─── Trecho para leitura ───

Na praça II, diferente da I, a questão da segurança não foi mencionada pelos frequentadores e nem por Ricardo, vigia do local. Ao contrário, ele ressaltou que, desde a inauguração, houve alguns desentendimentos leves, mas nunca viu nenhuma briga maior. O vigia conta que há policiamento que ronda o local quase toda noite. Por isso, lá é tranquilo. E não há ocorrências de violência nem quando a praça ficava mais lotada, ou seja, logo que abriu. Nos últimos dias, Ricardo avisa que a população em geral parou de ir mais, e os adolescentes começaram a ‘tomar de conta’. A juventude se apoderando da praça. Para o quê? Acertou quem chutou ‘jogar bola’.

Devolve a bola, rapaz

Uma das reclamações de Raimundo e o amigo Isaías é que não possuem bolas para jogar. (Foto: Odair Leal/ A GAZETA)
Uma das reclamações de Raimundo e o amigo Isaías é que não possuem bolas para jogar. (Foto: Odair Leal/ A GAZETA)

Se o forte da praça é o futebol, a ‘pelada’, então existe um item que é indispensável para ter jogo: a bola. Por unanimidade, o que os jovens de lá mais pedem é que o governo providencie bolas para eles jogarem. O problema é que isso já foi feito. E não deu muito certo.

Raimundo Nonato Souza, 19 anos, e o amigo Isaías da Silva Conceição, 18 anos, estavam na praça II esperando para jogarem (‘fazendo cerca’). Eles comentaram que gostam muito da praça e que apesar de ser quente, é um local muito bom para bater uma bolinha à tarde e à noite. O problema, segundo os dois, é que nunca teve bola para eles jogarem lá. Quem quiser, tem que trazer a sua de casa. Também se queixaram da questão da água. “É natural. Deveria ser gelada”.

E o motivo de não ter bola disponível lá é porque nos primeiros meses da praça I a administração fornecia a ‘redonda’ para os meninos brincarem. O problema é que eles não cuidavam bem dela. Muitos não devolviam as bolas, levando-as pra casa. Tinham até uma tática para driblar os zeladores e vigias da praça. Chutavam pra longe, iam até lá e escondiam a bola, depois diziam que ela tinha sumido. E assim acabaram-se as bolas disponíveis. Quem chega agora ao local tem que se contentar em providenciar a redonda. Afinal, o governo não é fonte inesgotável de bolas.

Novas bolas podem até ser adquiridas. Só que, se os garotos não se conscientizarem e, sobretudo, não conscientizarem uns aos outros de que não podem levar a bola pra casa, que ela pertence à praça, então as novas bolas também não devem durar muito. Uma pena!

─── Dados de origem ───

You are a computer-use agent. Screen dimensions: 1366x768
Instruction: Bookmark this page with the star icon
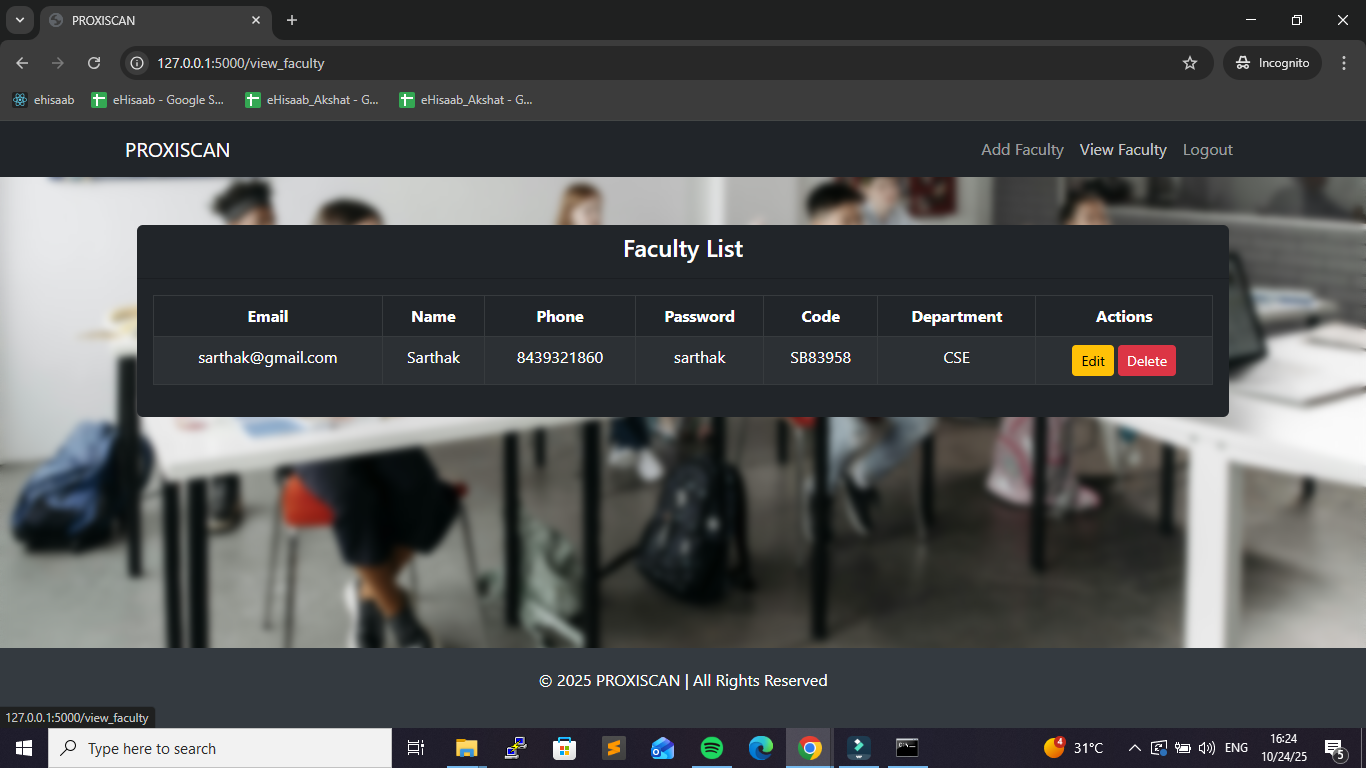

───

**Requisitos do exercício**
**A)** Responda com base no trecho sobre a praça II:
(i) Segundo Ricardo, o que ronda o local quase toda noite?
(ii) Que idade tem Isaías da Silva Conceição?
(iii) Além da falta de bola, de que mais Raimundo e Isaías se queixaram?
**B)** Resuma o trecho sobre a praça II em duas frases.

**Respostas por tarefa**
**A)**
(i) O policiamento.
(ii) 18 anos.
(iii) Da água, que é natural e, segundo eles, deveria ser gelada.

**B)** Segundo o vigia Ricardo, a praça II é tranquila, com policiamento quase toda noite, e nos últimos dias a população em geral deixou de frequentá-la, enquanto os adolescentes passaram a ocupá-la para jogar bola. Os jovens pedem que o governo forneça bolas, mas isso já foi feito na praça I e não funcionou porque muitos levavam as bolas para casa, e novas bolas também não devem durar se os garotos não se conscientizarem de que elas pertencem à praça.